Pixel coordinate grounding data

*-*-*

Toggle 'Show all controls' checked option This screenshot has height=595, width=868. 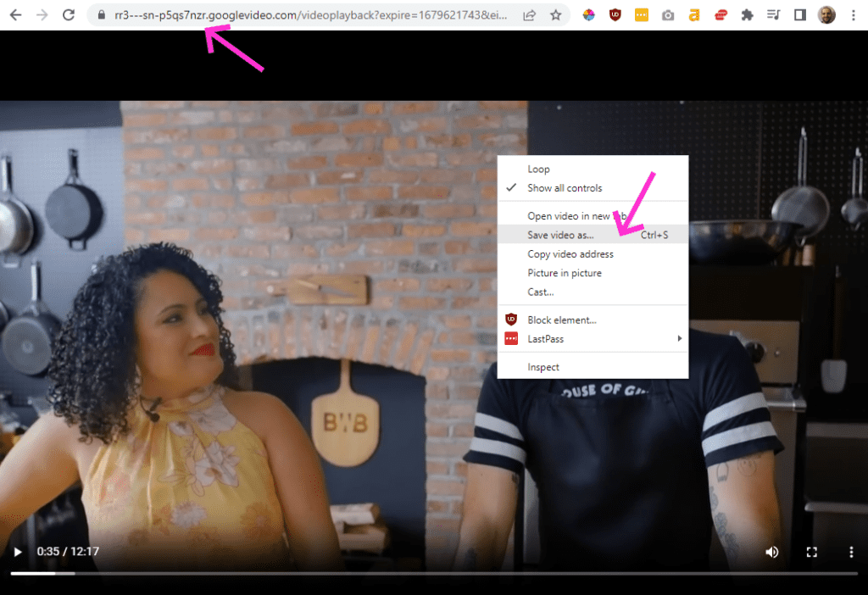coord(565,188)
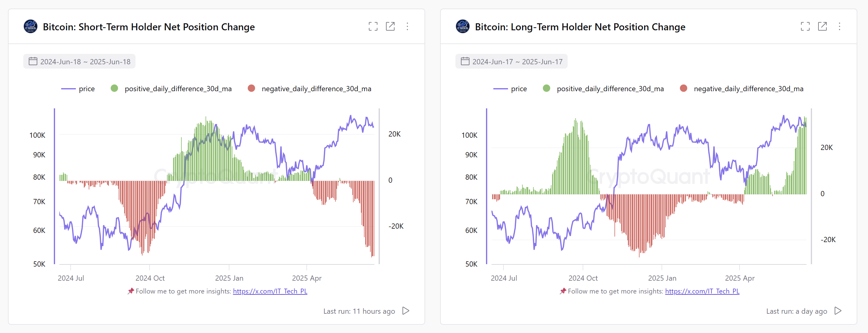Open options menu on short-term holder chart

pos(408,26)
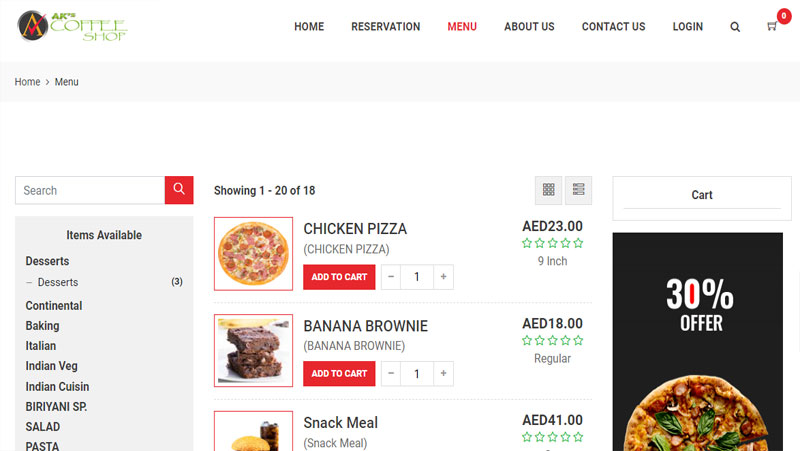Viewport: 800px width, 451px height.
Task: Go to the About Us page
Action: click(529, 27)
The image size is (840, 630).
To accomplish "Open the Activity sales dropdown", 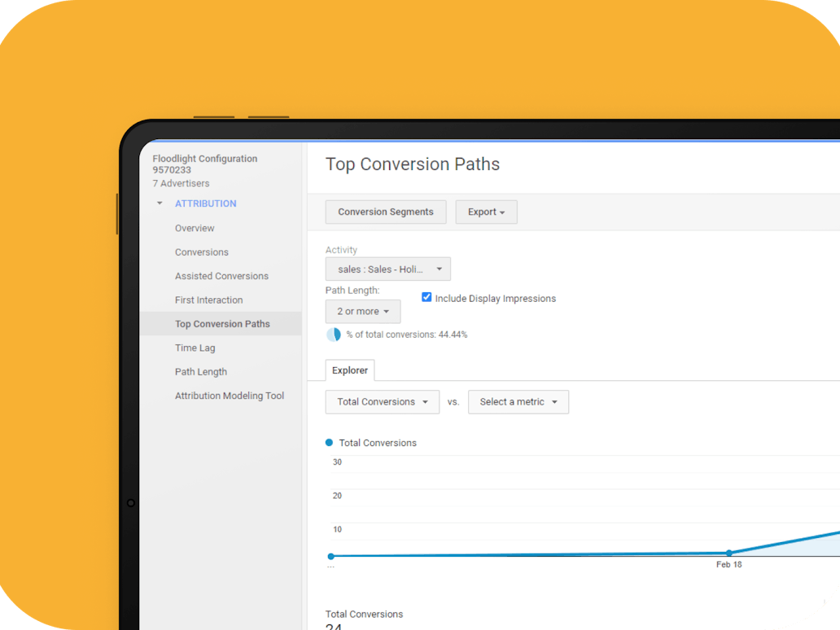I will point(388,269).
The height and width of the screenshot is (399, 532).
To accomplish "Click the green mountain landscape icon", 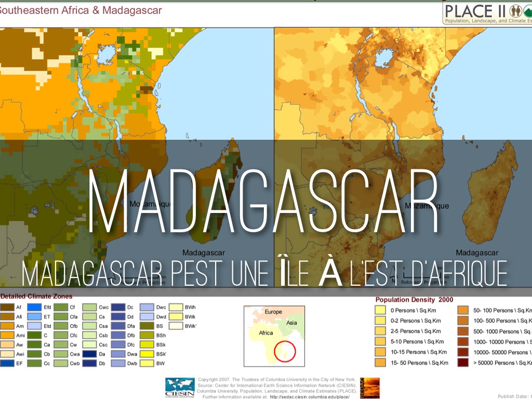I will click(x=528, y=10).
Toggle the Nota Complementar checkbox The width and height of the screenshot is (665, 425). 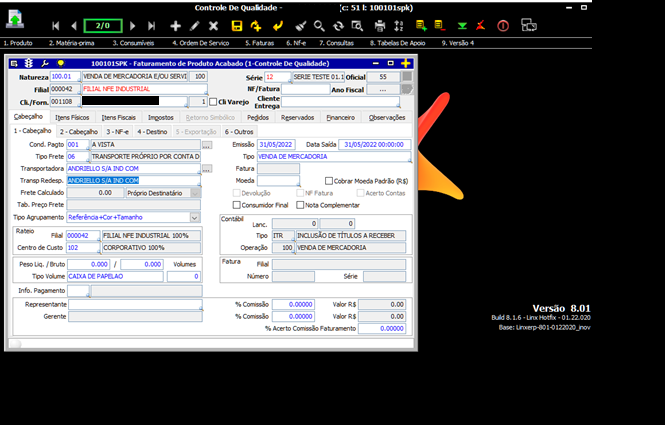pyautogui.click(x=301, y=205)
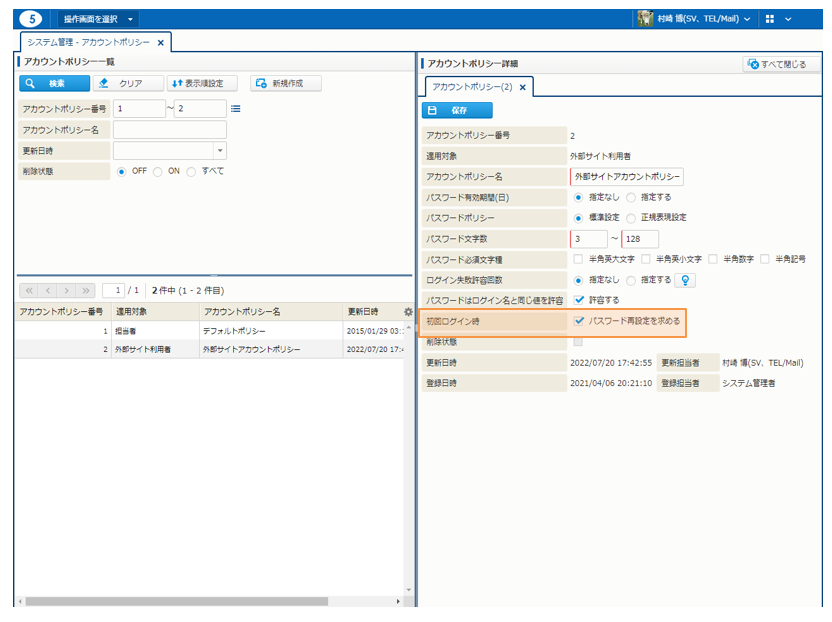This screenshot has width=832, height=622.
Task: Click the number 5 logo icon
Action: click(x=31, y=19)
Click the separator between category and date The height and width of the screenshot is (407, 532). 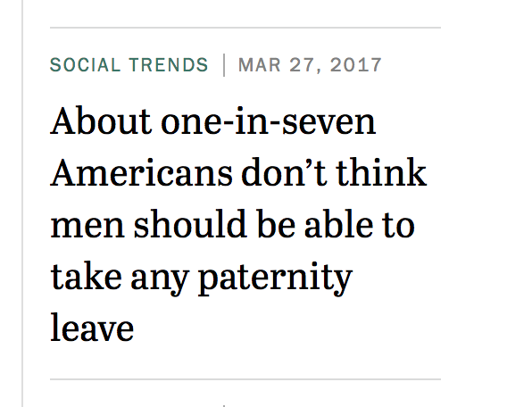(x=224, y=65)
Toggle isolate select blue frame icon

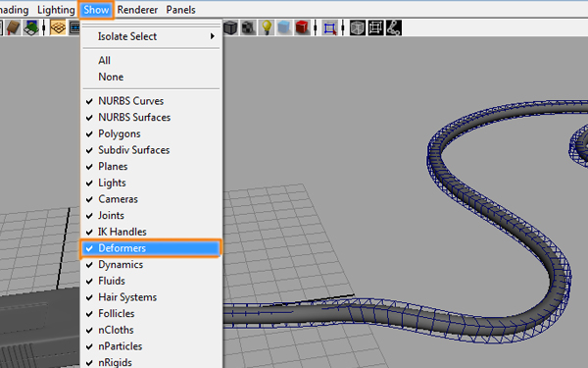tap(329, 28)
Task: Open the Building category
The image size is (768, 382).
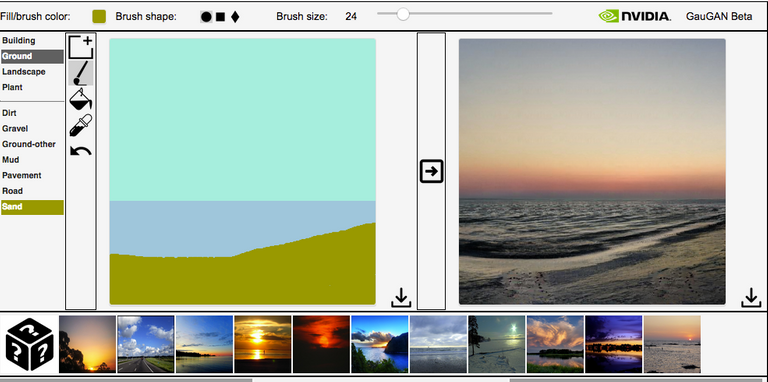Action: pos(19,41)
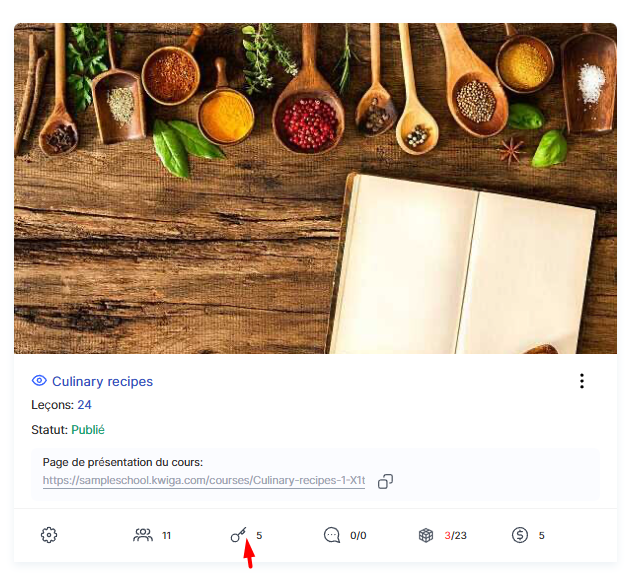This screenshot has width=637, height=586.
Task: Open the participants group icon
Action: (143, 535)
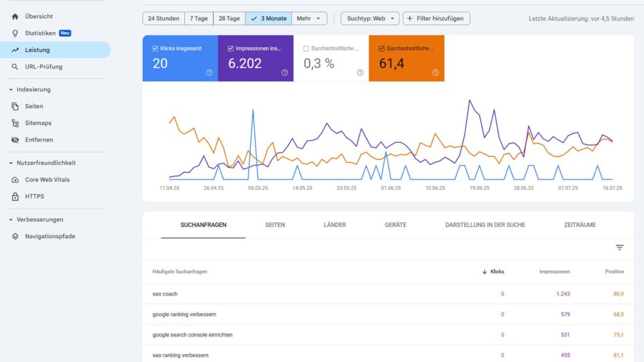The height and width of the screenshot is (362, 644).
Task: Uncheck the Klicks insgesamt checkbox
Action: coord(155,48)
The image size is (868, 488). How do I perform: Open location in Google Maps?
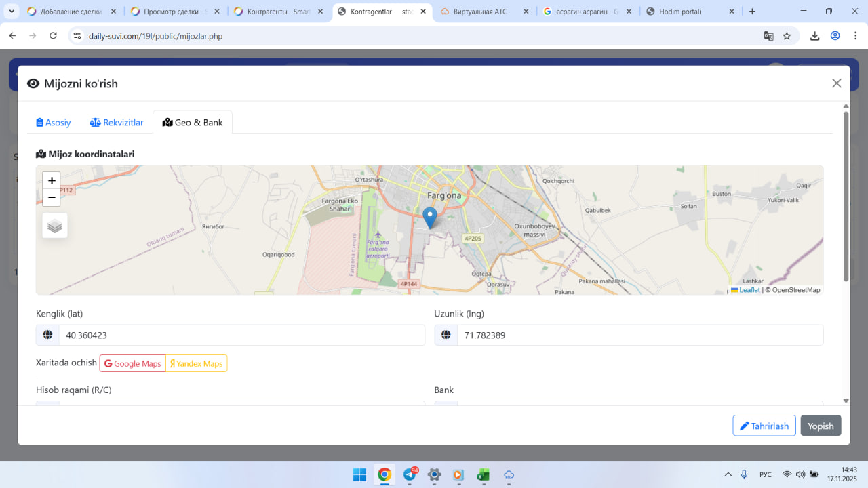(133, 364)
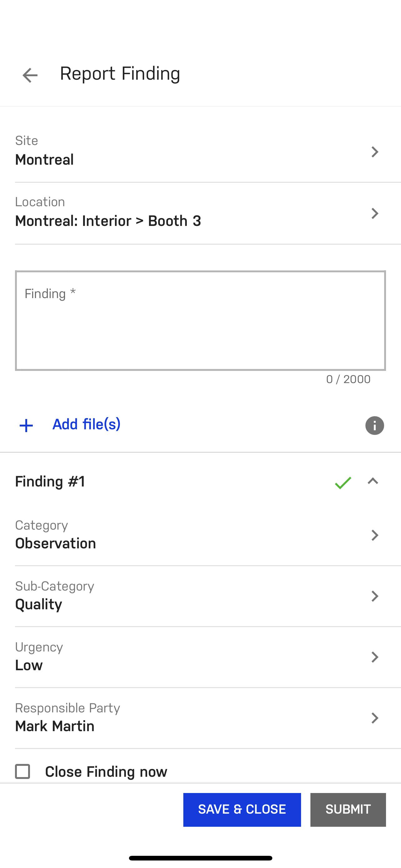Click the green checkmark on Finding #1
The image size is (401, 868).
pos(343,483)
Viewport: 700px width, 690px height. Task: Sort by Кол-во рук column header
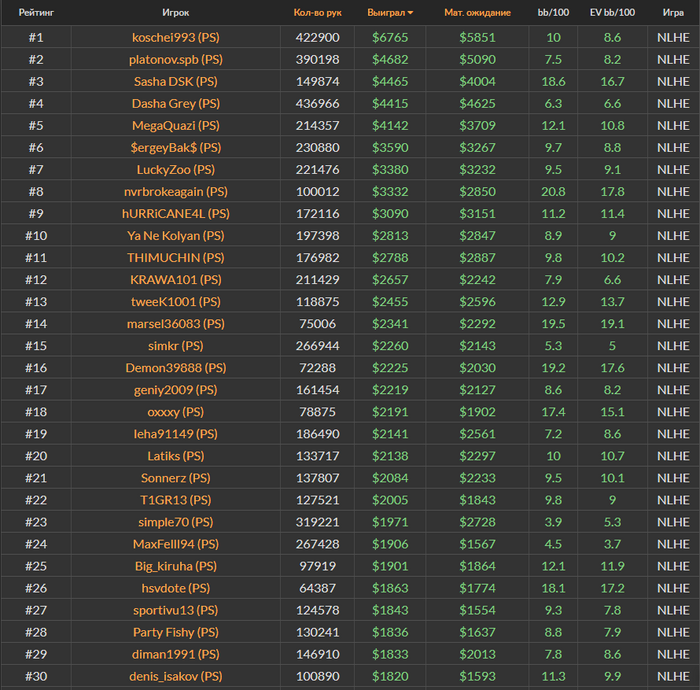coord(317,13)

*-*-*

§ WHAT THE TASK REQUIRES: Your task is to set down exactly the lines that run from the line holding "Task: Open the Building category" through the close of the entries, including both ends. Pictures stay out.

§ PROBLEM SOLUTION:
Task: Open the Building category
The image size is (768, 382).
Action: pos(19,41)
This screenshot has width=637, height=586.
Task: Open the participants group icon
Action: (143, 535)
The height and width of the screenshot is (362, 644).
Task: Uncheck the Klicks insgesamt checkbox
Action: coord(155,48)
The image size is (868, 488). How do I perform: Open location in Google Maps?
(133, 364)
Click the green checkmark on Finding #1
The image size is (401, 868).
pos(343,483)
Viewport: 700px width, 690px height. Task: Sort by Кол-во рук column header
coord(317,13)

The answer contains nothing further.